By Brandon Moseley
Alabama Political Reporter
Randall Woodfin defeated incumbent William Bell on Tuesday in Birmingham’s mayoral runoff.
As of 6:45 a.m., Mayor William Bell had just 17,353 votes (41 percent) while challenger Randall Woodfin had 24,910 votes (58 percent).
While Bell’s re-election effort was seen by many as being the more old guard traditional Birmingham campaign, relying more on endorsements and campaigning at churches, Randall Woodfin was seen as the more “progressive” of the two candidates, relying more on appealing to liberal activist groups.
One of these, the Working Families Party actively supported Woodfin in the election.
National Spokesperson for the Working Peoples Party Joe Dinkin offered congratulations to Woodfin.
“Randall Woodfin ran on the idea that the people of Birmingham have a right to demand a government that truly works for all its people, and that a city can provide opportunity and lift up those who’ve been left behind,” Dinkin said. “Woodfin is part of a wave of local candidates around the nation who are running on bold, transformative progressive visions and winning. Today is a new day for Birmingham. We successfully ran a progressive grassroots campaign inspired by the people of Birmingham.”
Dinkin added, “Working Families Party has been essential in this effort. With their help, we were able to create a grassroots enthusiasm that spread throughout Birmingham and across the country.”
During the final weekend before the election, 125 Working Families Party volunteers contacted more than 22,000 voters by text message and by phone, identifying thousands of Woodfin voters and reminding them to get out to vote.
The Working Families Party supported Randall Woodfin as part of its “Progressive Heroes” program, which seeks to elect progressive leaders in municipal races across America in 2017.

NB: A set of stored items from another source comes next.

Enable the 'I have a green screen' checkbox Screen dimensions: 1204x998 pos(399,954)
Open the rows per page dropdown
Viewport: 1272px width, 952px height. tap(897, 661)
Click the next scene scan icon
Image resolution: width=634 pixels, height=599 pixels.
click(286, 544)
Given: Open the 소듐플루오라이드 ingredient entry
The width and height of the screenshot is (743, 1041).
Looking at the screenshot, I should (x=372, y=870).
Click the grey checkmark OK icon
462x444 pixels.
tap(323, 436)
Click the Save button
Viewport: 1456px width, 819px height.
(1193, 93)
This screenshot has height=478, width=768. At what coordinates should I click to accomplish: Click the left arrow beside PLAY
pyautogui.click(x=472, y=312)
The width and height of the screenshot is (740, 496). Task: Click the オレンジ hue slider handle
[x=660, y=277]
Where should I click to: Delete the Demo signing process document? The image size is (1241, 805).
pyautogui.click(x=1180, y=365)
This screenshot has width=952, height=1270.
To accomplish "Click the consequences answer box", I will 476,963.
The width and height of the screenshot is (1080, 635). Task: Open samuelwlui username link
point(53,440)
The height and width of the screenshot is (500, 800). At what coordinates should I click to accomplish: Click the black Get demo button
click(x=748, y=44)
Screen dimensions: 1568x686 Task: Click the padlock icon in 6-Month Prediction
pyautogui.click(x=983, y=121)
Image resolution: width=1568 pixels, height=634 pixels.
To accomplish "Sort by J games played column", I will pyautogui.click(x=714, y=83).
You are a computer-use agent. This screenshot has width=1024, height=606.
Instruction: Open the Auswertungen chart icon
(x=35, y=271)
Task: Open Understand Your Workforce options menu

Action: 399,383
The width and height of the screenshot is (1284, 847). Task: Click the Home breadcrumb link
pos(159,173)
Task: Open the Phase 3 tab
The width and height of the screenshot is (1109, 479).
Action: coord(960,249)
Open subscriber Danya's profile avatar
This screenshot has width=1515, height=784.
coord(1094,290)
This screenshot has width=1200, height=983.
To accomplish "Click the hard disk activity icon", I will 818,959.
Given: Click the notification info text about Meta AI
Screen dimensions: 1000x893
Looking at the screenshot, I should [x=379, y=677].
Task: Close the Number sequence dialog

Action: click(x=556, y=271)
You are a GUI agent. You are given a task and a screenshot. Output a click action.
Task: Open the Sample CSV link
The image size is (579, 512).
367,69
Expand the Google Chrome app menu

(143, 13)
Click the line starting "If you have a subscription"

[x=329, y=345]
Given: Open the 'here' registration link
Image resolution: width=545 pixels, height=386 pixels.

“This is incredible,” Mark Myles, an actvist for Working Families Party, said. “Woodfin’s campaign was about listening to every voice in our diverse city. Now we have the chance to remake Birmingham and ensure our city truly works for every community and serves every family.”
Woodfin was by far the largest vote getter in the municipal election. Mayor Bell started from behind in the runoff; but was never able to make up the ground.
Birmingham is the largest city in Alabama; but has a much smaller population than it had in the 1960s. even though the city occupies a much larger footprint than it did then. While other southern cities adopted countywide governments, there has been no serious effort to merge Birmingham and the myriad of other municipalities in Jefferson County into a greater Birmingham combined government in recent decades.
Woodfin faces a number of challenges including: large numbers of underused and decaying housing units, generational poverty, high crime, and decades of low growth when compared to other southern cities.
Wooden will also have a largely new city council. Incumbents Kim Rafferty and Jonathan Austin were defeated in the runoff by Hunter Williams votes and Darrell O’Quinn. John Hilliard defeated former city councilman Roderick Royal in a razor thin race decided by just 62 votes.